Press Review
Besides Tuesday's vote of confidence won in the House of Deputies by Prime Minister Vladimir Spidla's government, most of the papers today carry articles with unpleasant news. On the international front, it is the United States pushing for war against Iraq, and domestically, an analysis of how Czechs die, the investigation into the fatal coach crash and another attempt at self-immolation making the headlines.
Besides Tuesday's vote of confidence won in the House of Deputies by Prime Minister Vladimir Spidla's government, most of the papers today carry articles with unpleasant news. On the international front, it is the United States pushing for war against Iraq, and domestically, an analysis of how Czechs die, the investigation into the fatal coach crash and another attempt at self-immolation making the headlines.
MLADA FRONTA DNES follows up on news covered by some of the Czech TV stations on Tuesday, involving one of the biggest hypermarket chains in the country. Besides customers, bailiffs also made their way to Tesco on Tuesday afternoon to confiscate valuable goods in reaction to Tesco allegedly owing an unnamed entrepreneur eighty million crowns. The bailiffs tried to take goods but were opposed by the store's security guards. The Prague police had to be called in to settle the dispute. The paper quotes a spokesman for the supermarket chain who says the company was not aware of any outstanding debt.
The driver of the coach that crashed over the weekend, killing 19 and injuring 34, could face up to ten years in prison. All of the papers report that results of the ongoing investigation into the cause of the accident point to the driver as no technical fault has been detected. On a more pleasant note, PRAVO writes that an eighteen year old girl, who was originally presumed to have died in the accident as her name had mistakenly got on the official list of victims, was found to be alive and well. Anna Handrychova is still in hospital with injuries and tells the paper that she is now being bombarded with phone calls from relieved friends and family. She sees her "waking from the dead" to be a sign of long life.
And HOSPODARSKE NOVINY warns that the Czech Republic is being flooded with car wrecks from Germany. A number of second-hand car dealerships in Germany solve their problems of lack of space with sell-offs to Czech customers. Last year alone, 39 thousand cars that have either been wrecked in accidents or were old were brought into the Czech Republic. According to the head of the Automobile Industry Association, the trend is becoming a growing problem as the cars are not officially registered and no one knows where they are.
MLADA FRONTA DNES reports on the results of a public opinion poll that was conducted by the Czech Centre for Public Opinion Research last month.
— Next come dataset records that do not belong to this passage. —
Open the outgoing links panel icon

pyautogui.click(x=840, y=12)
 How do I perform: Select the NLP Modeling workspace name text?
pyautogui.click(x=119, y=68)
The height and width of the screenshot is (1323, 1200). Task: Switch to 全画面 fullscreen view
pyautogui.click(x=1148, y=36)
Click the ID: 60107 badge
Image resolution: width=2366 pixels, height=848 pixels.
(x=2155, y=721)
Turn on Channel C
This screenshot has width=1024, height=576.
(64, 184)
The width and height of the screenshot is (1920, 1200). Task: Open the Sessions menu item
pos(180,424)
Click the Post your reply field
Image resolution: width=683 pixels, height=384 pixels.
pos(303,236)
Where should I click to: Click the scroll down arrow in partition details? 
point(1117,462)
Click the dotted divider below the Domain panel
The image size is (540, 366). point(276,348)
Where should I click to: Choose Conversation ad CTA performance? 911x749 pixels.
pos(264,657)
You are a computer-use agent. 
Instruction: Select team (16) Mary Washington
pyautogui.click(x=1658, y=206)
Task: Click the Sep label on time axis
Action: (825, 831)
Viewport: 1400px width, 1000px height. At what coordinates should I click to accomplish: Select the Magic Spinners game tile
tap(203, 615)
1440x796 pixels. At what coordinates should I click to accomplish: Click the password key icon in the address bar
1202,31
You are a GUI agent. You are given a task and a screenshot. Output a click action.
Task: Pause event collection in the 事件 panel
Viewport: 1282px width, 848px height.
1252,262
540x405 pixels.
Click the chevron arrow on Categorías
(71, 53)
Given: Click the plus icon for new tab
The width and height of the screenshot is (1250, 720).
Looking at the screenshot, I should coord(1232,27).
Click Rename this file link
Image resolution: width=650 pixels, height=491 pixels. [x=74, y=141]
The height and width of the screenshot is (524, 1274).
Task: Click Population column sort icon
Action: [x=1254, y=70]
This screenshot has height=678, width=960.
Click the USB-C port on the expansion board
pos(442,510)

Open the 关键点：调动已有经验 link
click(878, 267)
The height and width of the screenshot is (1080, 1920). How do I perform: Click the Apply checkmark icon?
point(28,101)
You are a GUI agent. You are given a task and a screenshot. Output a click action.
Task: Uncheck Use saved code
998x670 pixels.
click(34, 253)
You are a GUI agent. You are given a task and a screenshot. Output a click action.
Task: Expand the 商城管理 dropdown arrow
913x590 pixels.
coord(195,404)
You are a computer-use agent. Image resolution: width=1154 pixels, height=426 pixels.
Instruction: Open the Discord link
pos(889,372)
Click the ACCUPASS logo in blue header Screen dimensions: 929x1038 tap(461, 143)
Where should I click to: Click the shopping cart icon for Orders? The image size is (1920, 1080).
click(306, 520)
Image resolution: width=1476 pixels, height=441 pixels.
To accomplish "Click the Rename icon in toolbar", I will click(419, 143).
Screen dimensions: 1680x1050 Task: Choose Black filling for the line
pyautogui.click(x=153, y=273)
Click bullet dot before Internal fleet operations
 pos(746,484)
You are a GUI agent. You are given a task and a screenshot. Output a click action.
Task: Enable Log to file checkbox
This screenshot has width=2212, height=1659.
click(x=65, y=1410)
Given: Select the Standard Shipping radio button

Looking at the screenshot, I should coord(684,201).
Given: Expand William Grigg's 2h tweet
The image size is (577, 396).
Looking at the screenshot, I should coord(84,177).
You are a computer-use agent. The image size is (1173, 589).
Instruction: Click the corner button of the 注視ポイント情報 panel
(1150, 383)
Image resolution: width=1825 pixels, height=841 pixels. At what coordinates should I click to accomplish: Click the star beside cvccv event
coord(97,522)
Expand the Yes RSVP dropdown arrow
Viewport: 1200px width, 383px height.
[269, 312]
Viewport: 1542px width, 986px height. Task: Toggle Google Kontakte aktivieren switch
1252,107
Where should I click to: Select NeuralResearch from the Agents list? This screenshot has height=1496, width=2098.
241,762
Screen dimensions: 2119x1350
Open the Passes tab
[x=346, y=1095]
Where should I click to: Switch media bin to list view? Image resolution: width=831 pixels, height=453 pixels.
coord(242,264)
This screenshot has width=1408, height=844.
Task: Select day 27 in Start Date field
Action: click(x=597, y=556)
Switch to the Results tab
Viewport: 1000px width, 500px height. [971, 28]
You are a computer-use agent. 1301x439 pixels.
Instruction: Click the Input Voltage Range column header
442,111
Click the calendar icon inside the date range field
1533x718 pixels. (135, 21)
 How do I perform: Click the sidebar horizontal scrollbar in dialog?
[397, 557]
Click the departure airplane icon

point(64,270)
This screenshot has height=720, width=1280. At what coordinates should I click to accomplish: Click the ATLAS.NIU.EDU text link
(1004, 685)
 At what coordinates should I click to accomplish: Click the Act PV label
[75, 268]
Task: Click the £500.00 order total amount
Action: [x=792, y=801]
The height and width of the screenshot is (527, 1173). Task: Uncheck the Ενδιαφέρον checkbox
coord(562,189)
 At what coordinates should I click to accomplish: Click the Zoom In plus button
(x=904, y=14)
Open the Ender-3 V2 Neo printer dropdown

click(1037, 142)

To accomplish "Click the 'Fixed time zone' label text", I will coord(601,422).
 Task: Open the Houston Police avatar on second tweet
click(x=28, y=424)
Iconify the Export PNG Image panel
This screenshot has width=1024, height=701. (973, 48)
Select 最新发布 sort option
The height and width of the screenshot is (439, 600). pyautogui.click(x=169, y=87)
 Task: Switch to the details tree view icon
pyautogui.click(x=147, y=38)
According to the poll, eight out of ten non-Roma Czechs claim it is difficult to live alongside Romanies, and a quarter of the population says that relations with the Roma are bad. The poll suggests that the overall attitude towards the Roma community has not changed in the past few years.
The polling centre's Jan Cervenka tells the paper that for a short while at the end of the 1990's, a campaign against racism, which displayed billboards of members of the Roma community as hockey players or in other respectable professions, helped to make Czechs more accepting of the minority group. According to the paper, the opinion poll comes just in time as the Czech government aims to discuss the Roma community's standard of living and their integration into the rest of society during its session on Wednesday.
PRAVO carries a dramatic report on a failed attempt at self immolation. A 21 year old mentally ill man was flown to a hospital in Prague with 50% of his body burned after he had tried to set himself alight. He was lucky enough to be saved by his mother who put him under the shower and immediately called an ambulance. The boy is now in critical condition and police suspect that he got the idea of setting himself on fire from last week's publicised case when a nineteen-year old student committed suicide in this way on Prague's Wenceslas Square, writes PRAVO.
LIDOVE NOVINY carries an article analysing in what conditions Czechs die in hospitals and comes to the conclusion that, when compared to other countries, it is far from respectable. The paper gives two examples where hospitals failed to carry out the wishes of patients who wanted to be transferred to private rooms to spend the last few moments in a peaceful environment, only surrounded by their families. With hospital staff unwilling to acknowledge the rights of their dying patients, this country needs a law that will guarantee every person the right to leave this world in a respectable way, the paper writes.